China has vital duties as rising power

China has vital duties as rising power

Even if the Chinese economy overtakes the United States as the world's largest in the next 10 years, there will still be an obvious gap between their comprehensive powers and the quality of their economies.

So at least for the next two decades, China's strategy should be to play the role of the world's No 2 power.

To do so, China should maintain its win-win co-operation with the US even while defending its own interests.

It should properly handle its relations with other countries, too, making them accept its leadership in some fields without creating misgivings about its rise.

From regarding itself as the "Middle Kingdom", the centre of the world, China slid down the economic and geopolitical ladder and came to be seen by the international community as a "rebel". Which means China does not have the experience of playing the role of No 2.

To build the learning curve, therefore, it needs a clear strategic goal in line with its real position.

In this regard, China should guard against expansionist moves that come with economic success, for expansionism has extracted an exorbitant cost from rising powers.

The "Belt and Road Initiative", aimed at promoting common development and regional integrity, is one of China's most important policies.

And through the initiative, China wants to export the economic energy it has accumulated over the past three decades.

The initiative should have a clear strategic focus, and China's decision-makers have to soberly recognise the country's power and position, and fix its strategic goals rationally.

If they overrate its national power, especially in comparison to the United States, they will create big problems for the country.

But even while playing the role of No 2, it should be open to learning from the rest of the world how to respond to global challenges that cannot be met by the US alone, or by following the US model.

China has been a victim of imperialism, colonialism and hegemony in the past.

So as a rising power, it should not act like the present and past big powers, because its rise is not only the rise of a power, but also the rise of a civilisation.

The US replaced the United Kingdom as the world leader in the early 20th century, and it helped build a stable world order after World War II by putting forward a series of more pragmatic and attractive global principles in international relations compared to those propounded by the UK.

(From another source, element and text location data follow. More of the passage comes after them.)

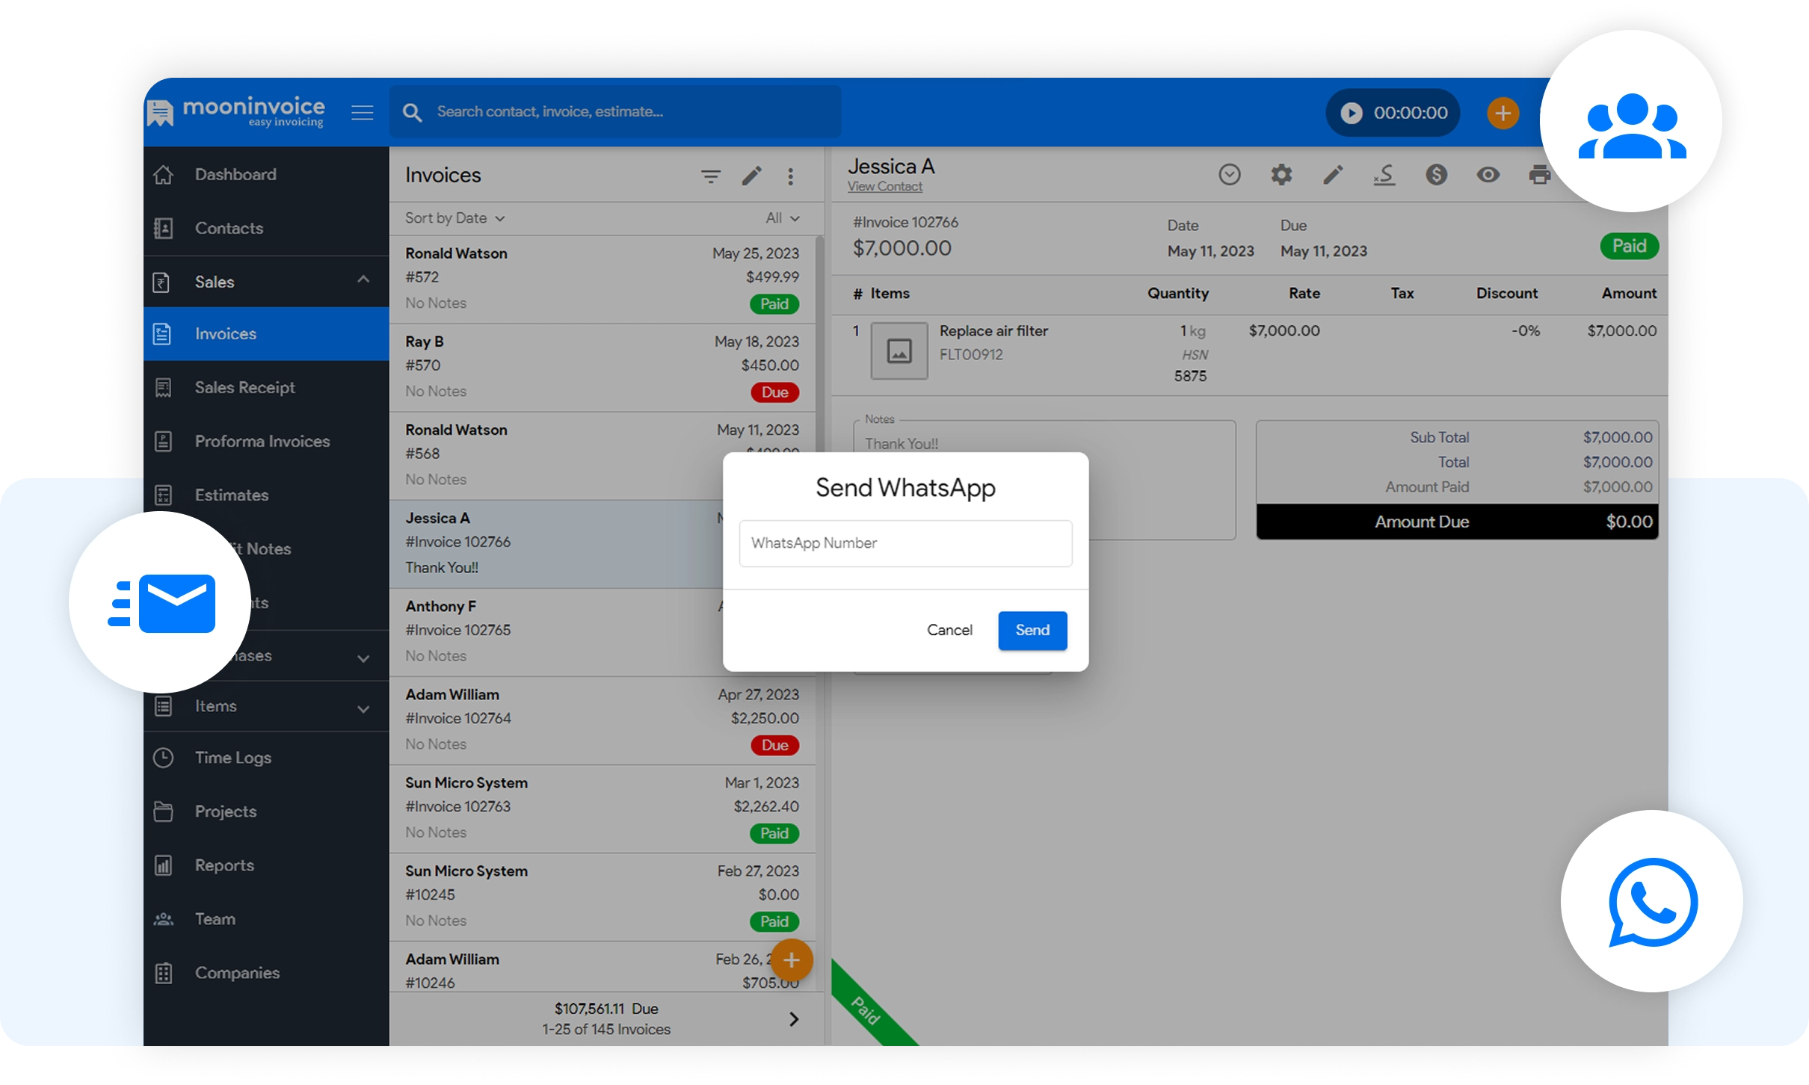The width and height of the screenshot is (1809, 1085).
Task: Preview invoice with the eye icon
Action: click(x=1488, y=175)
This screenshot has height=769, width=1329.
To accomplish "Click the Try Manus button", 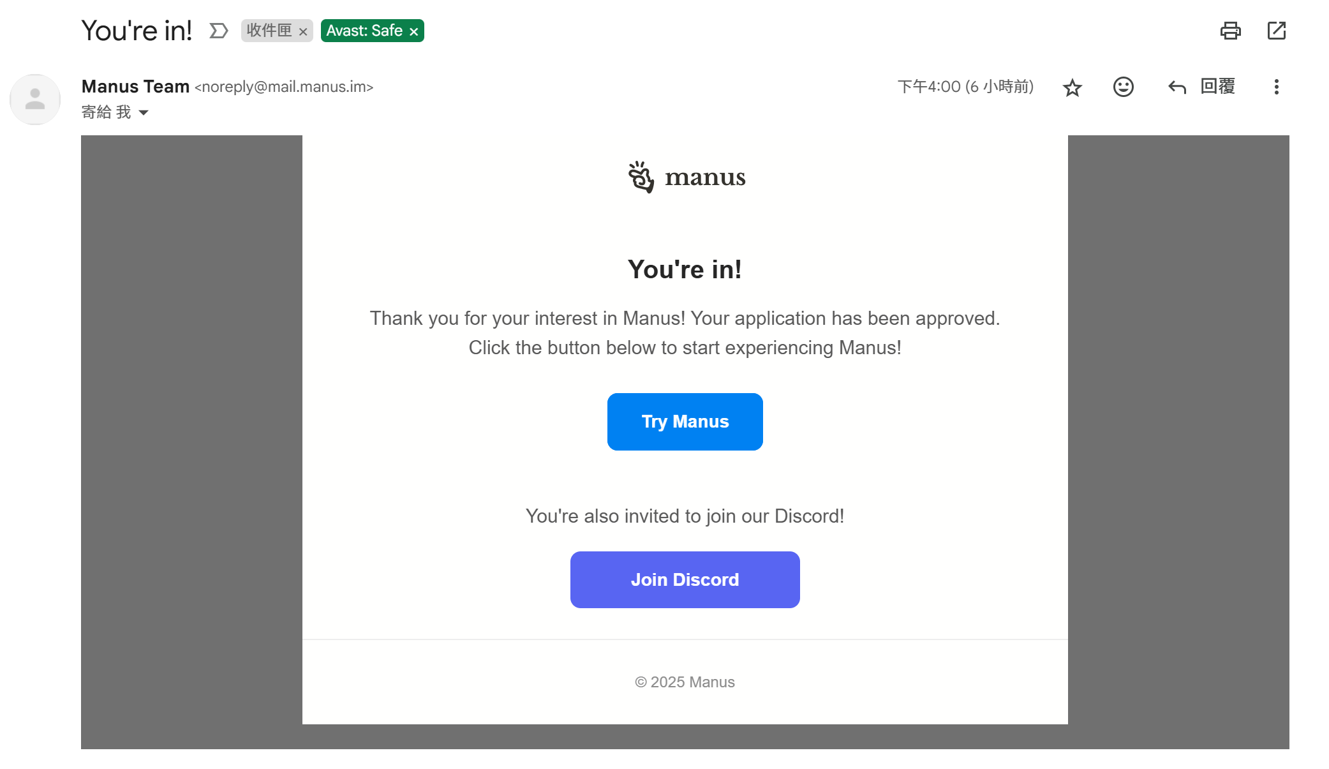I will click(685, 422).
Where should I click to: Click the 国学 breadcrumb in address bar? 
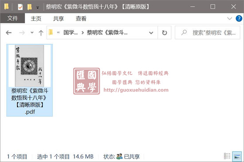point(71,32)
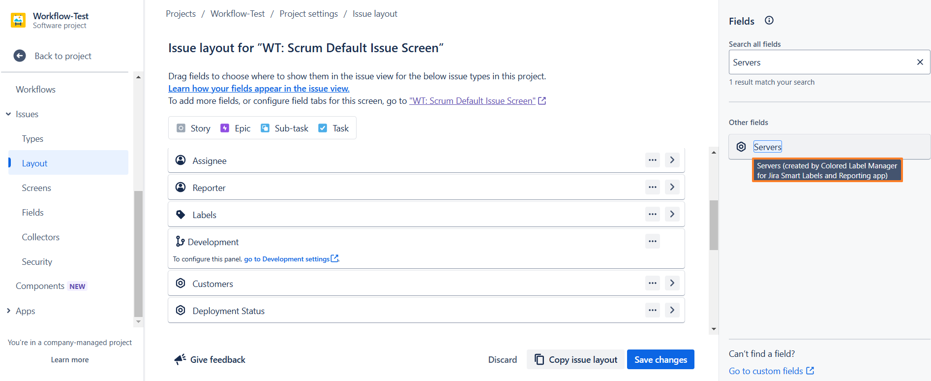Click the Save changes button
Screen dimensions: 931x381
tap(660, 359)
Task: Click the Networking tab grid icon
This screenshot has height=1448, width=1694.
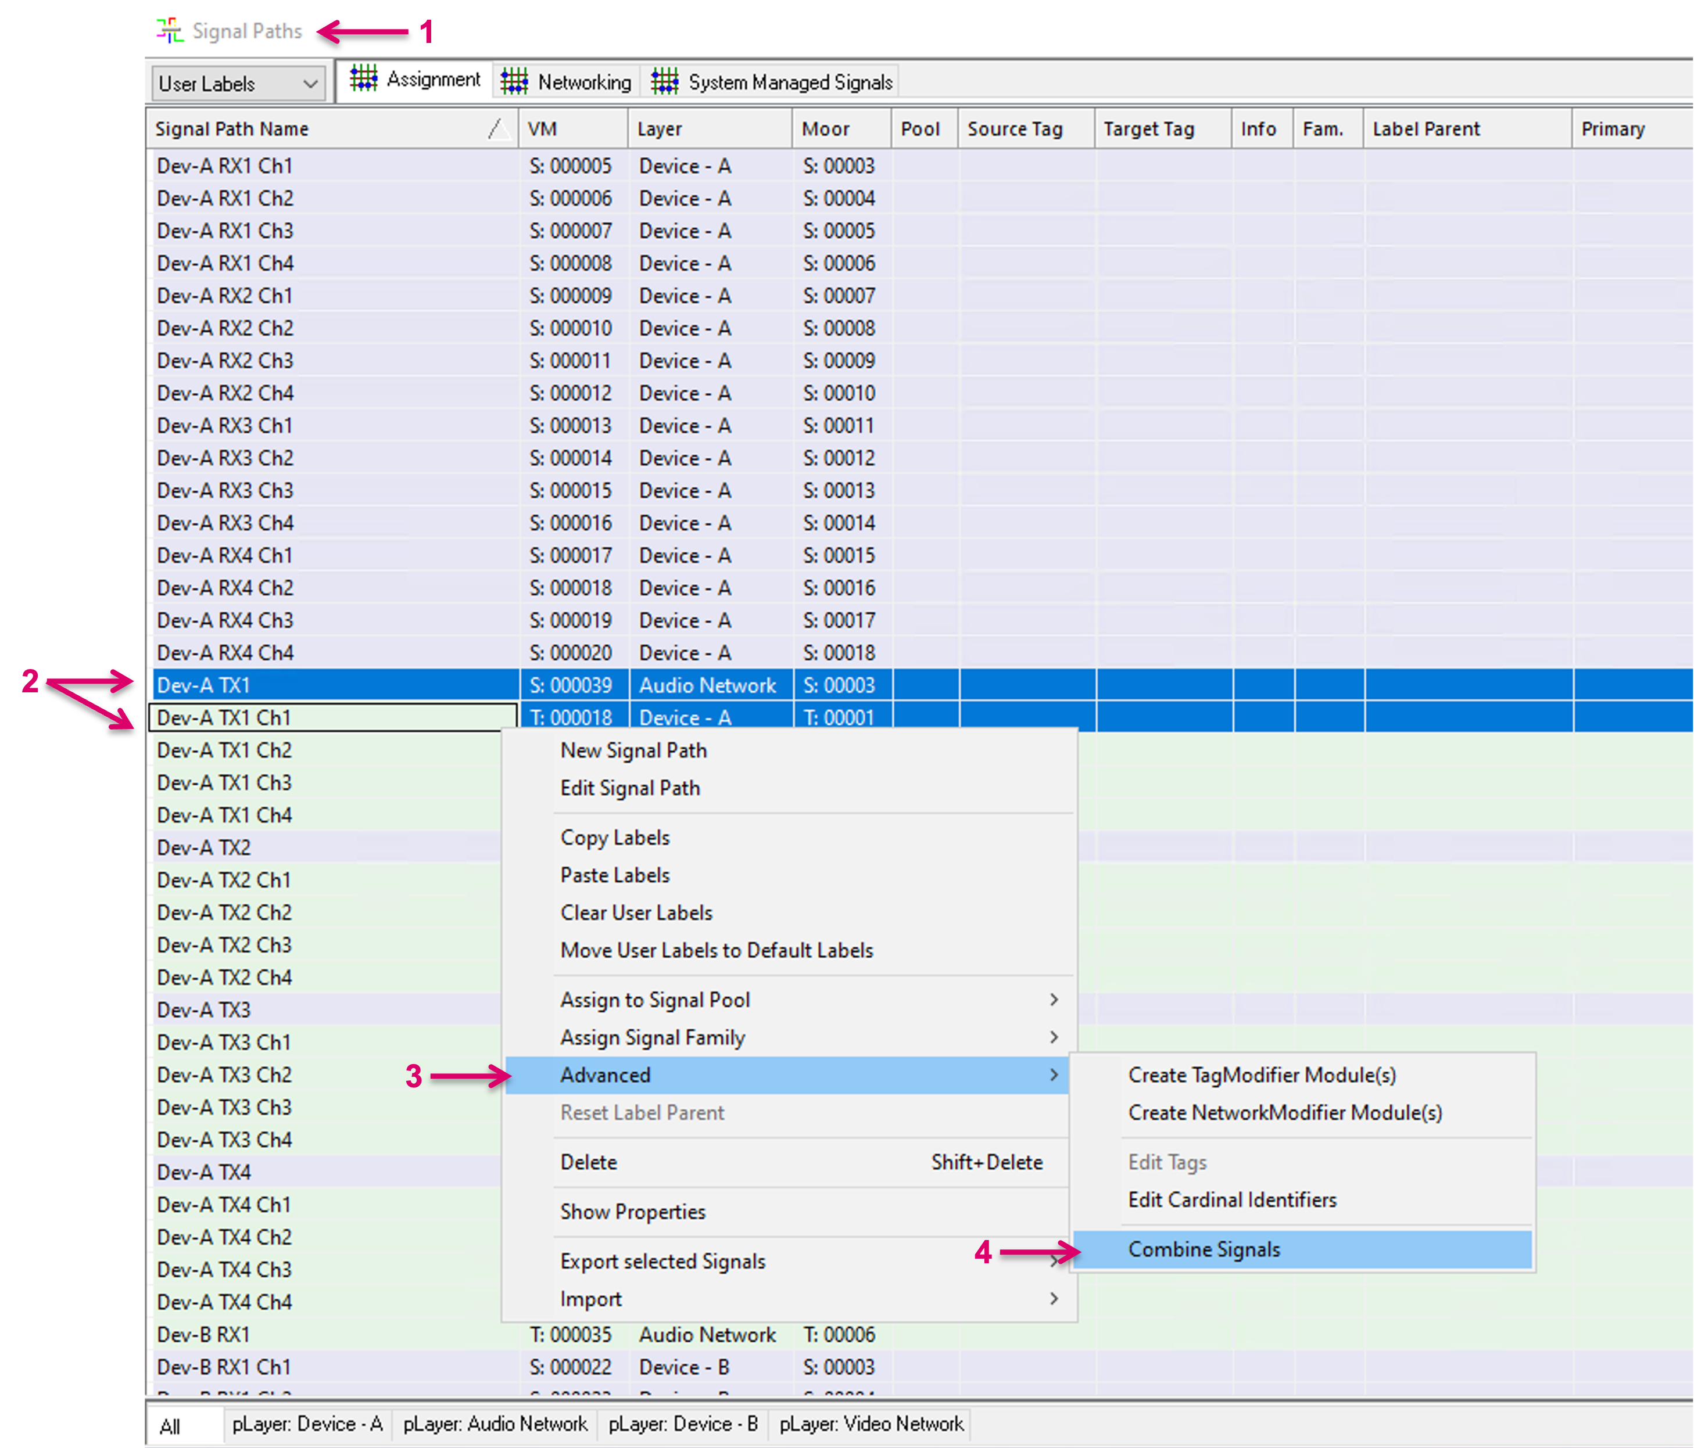Action: coord(514,82)
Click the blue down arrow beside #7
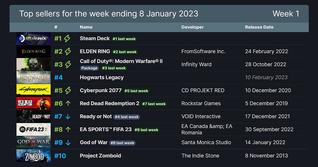The image size is (318, 167). (x=68, y=116)
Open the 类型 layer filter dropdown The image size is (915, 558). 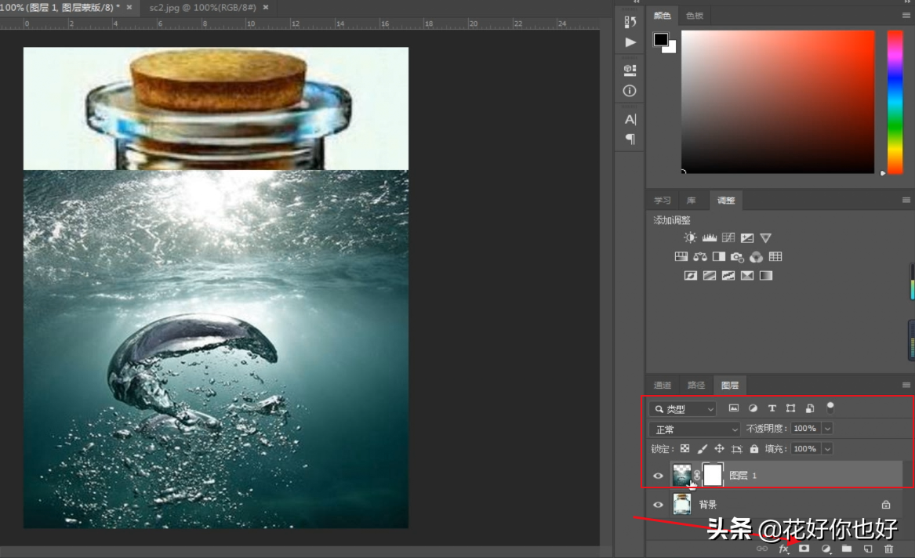682,408
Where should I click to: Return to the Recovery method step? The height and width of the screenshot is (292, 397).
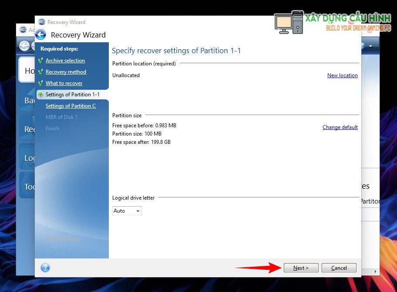(x=66, y=72)
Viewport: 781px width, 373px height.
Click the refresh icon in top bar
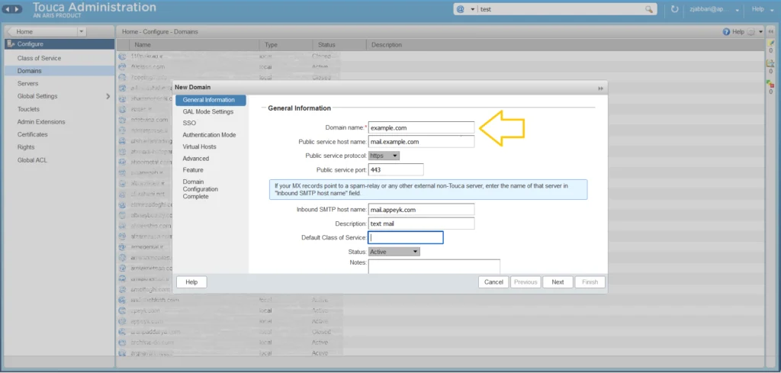tap(675, 9)
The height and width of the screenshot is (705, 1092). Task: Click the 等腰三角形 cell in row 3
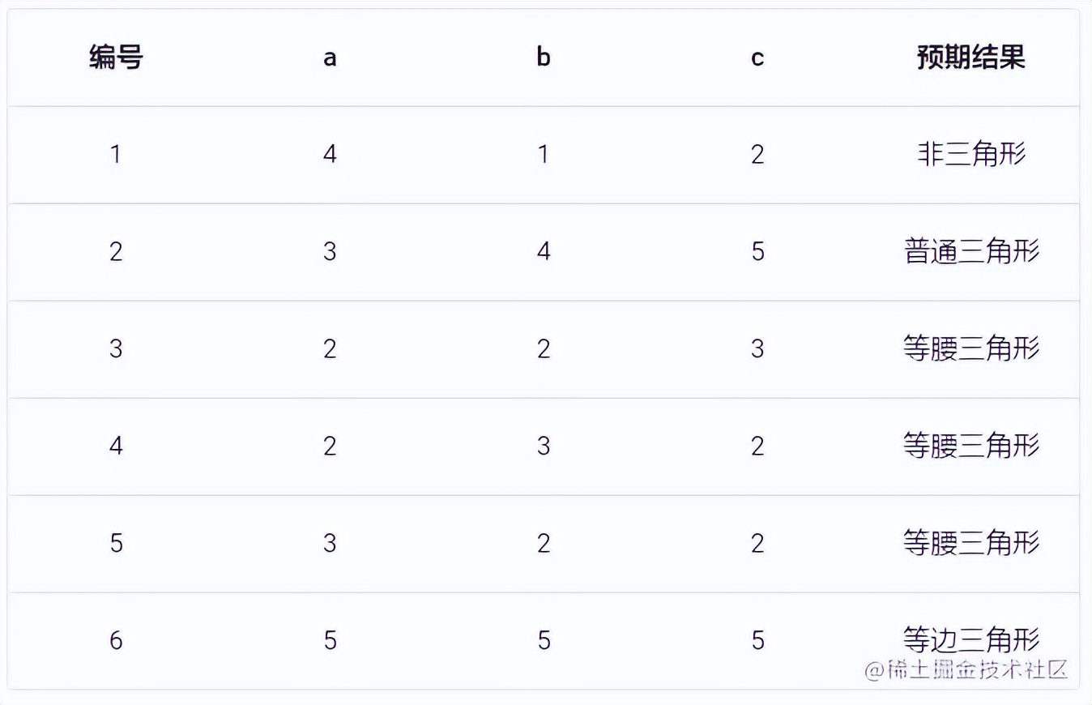click(x=970, y=348)
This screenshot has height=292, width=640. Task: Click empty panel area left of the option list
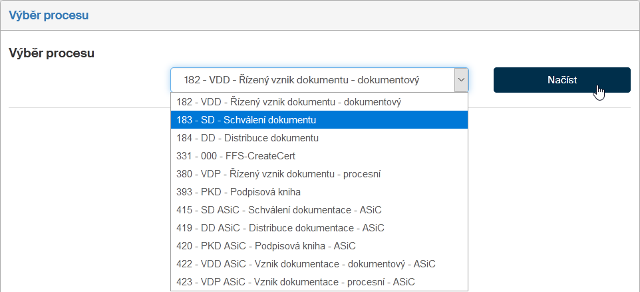tap(86, 200)
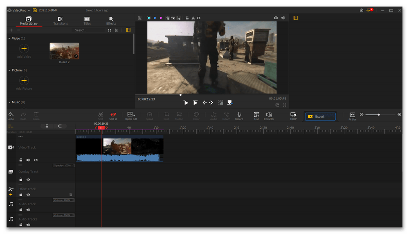
Task: Open the Effects tab
Action: pyautogui.click(x=111, y=20)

China should understand that the competition among big powers in the 21st century in the backdrop of globalisation is a competition both of hard power and soft power.

So it should help develop fairer and more just international rules to ensure that its rise ushers in a more civilised and just world order.

It should take measures to protect its national and strategic interests, because the unending conflicts within the US have affected its foreign policies.

Way back in 2010, the US pledged to reform the International Monetary Fund and the World Bank. But because of the overpowering effect of its domestic politics, the US has not fulfilled that promise.

Instead, it has obstructed important reforms in the global financial agencies. This is one of the reasons why China was prompted to establish the Asian Infrastructure Investment Bank.

China should exercise strategic patience and have a broader strategic foresight without being tempted to make quick gains.

It should also pay more attention to serving the world, rather than following a rigid principle of "national interests top all".

Today, countries across the world are more interdependent than ever.

As a big country, China needs to think more about promoting common development across the world and fulfil its responsibilities of helping solve major global problems such as climate change.

And it should adopt a more forgiving attitude toward other countries and listen to different voices from across the world.

The author is a senior researcher in international relations at Renmin University of China, Beijing.